The University should buy the animals, and the student should be taken to the field on a daily basis. But what do we have? Veterinary doctors who have never seen an animal deliver. It is very sad to think that you produce a veterinary doctor when he has never touched an animal,” Katunguka said.

The report, presented on Tuesday during the IUCEA stakeholders meeting at the Entebbe Protea Hotel, also shows that Uganda trails Kenya, Tanzania and Burundi in terms of higher education infrastructure and student enrolment.

It shows that while Uganda has only 47 institutions of higher learning (universities and other degree awarding institutions); Tanzania has 142, Kenya 104, and Burundi 52. The same applies to student enrolment. The report shows that the total number of students in Uganda higher institutions of learning stands at 147,786, while that in Kenya institutions stands at 279,501. Tanzania has a total enrolment of 182,359 students in its higher institutions of learning.

Mary Acan, a master’s student, blamed the report’s findings on commercialization of education. “You find one lecturer teaching in six universities. Where does he get the time? Instead of investing in research, they spend all their time marking students’ scripts,” Acan said.

“We hardly have any graduates that can be readily employable. But this does not mean that they cannot adjust to the job market if the employer takes them through what is required of them,” Prof. John Asibo said. He said that the private sector or the employer in this case too has a role to play to furnish the new-from-university-employee with those additional hands on skills the university might not have taught them to enable them adapt.

“The problem is thinking that every higher institution of learning can be a university. There are institutions that should be training middle level graduates, such as artisans, welders, people who can repair cars. But we all want to produce engineers, engineers who cannot repair anything because they are only taught the science of how an engine operates, not how to repair it,” Katunguka said.

Prof. Eriabu Lugujjo, the Nkumba University Vice Chancellor and chairman Industrial Training Council said “we need to identify programs relevant to our social economic development and prioritize them. If they require much funding, we provide it.”

> **Supplied material**:

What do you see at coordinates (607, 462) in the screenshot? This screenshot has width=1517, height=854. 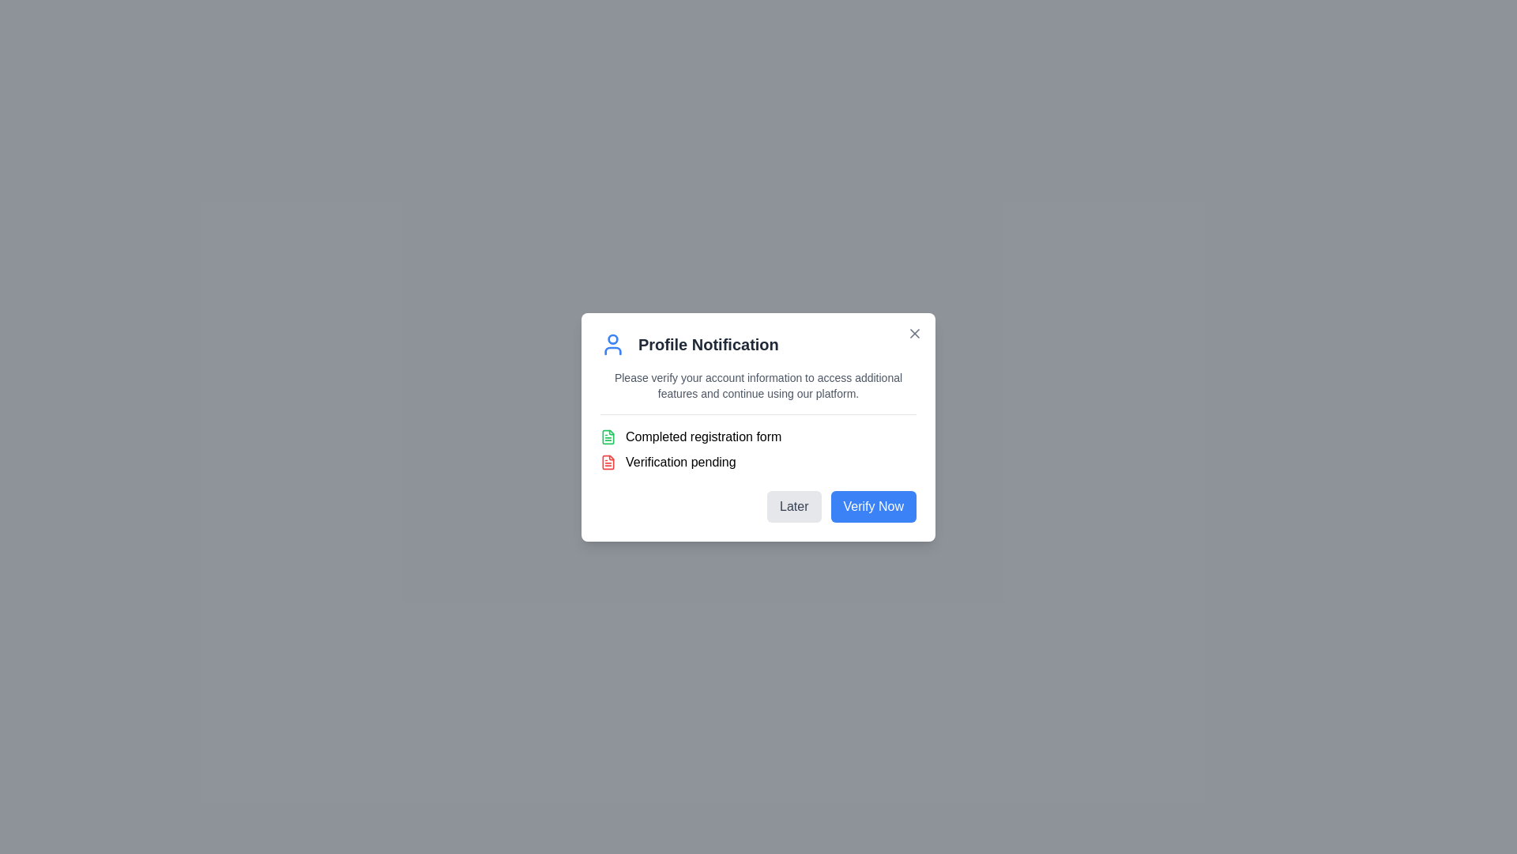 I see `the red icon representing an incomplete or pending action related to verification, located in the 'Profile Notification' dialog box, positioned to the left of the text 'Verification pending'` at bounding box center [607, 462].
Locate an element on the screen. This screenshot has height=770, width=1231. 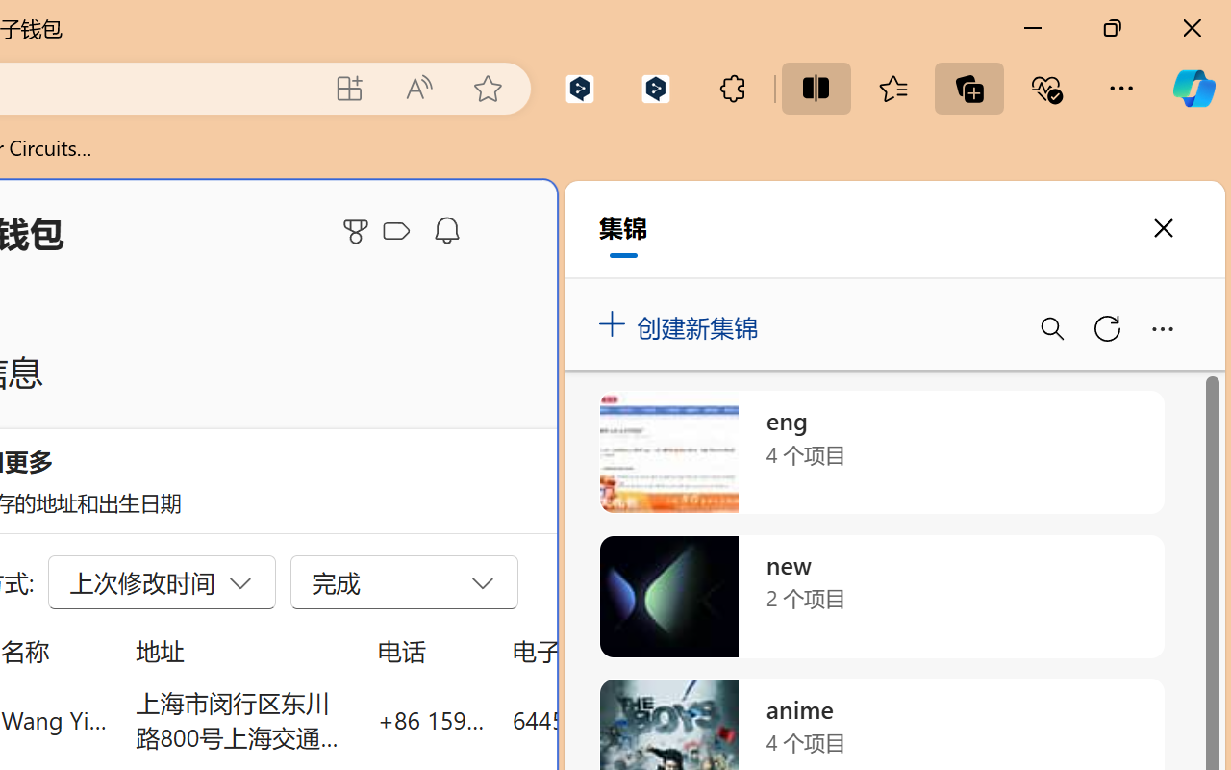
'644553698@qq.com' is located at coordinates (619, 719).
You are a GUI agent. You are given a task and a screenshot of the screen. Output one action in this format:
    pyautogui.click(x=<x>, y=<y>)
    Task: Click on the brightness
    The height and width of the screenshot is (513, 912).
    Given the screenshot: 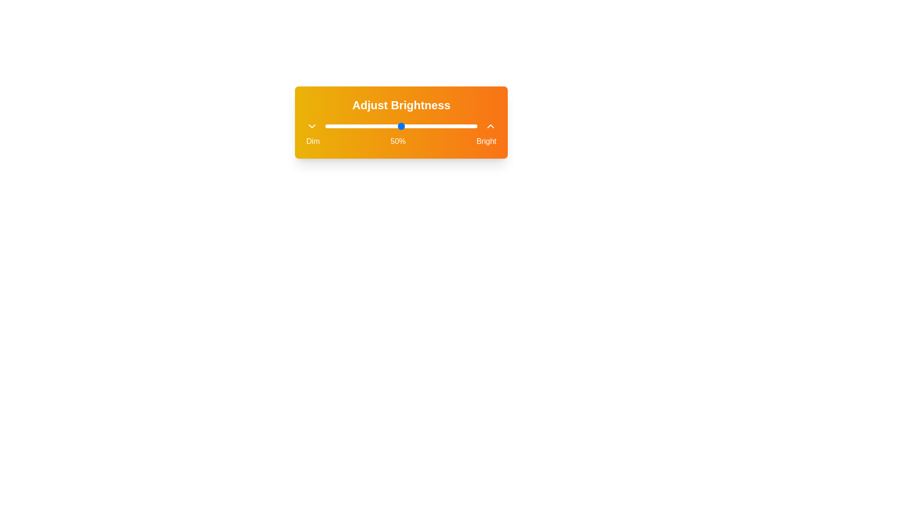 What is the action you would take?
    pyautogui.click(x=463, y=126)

> **Tasks to perform**:
A - In the passage on Uganda's higher education, how many institutions of higher learning does Uganda have?
B - Reproduce verbatim the part of the passage on Uganda's higher education starting with "The report, presented" and going on through "and student enrolment.".

> **Answers for this exercise**:
A - Uganda has 47 institutions of higher learning.

B -
The report, presented on Tuesday during the IUCEA stakeholders meeting at the Entebbe Protea Hotel, also shows that Uganda trails Kenya, Tanzania and Burundi in terms of higher education infrastructure and student enrolment.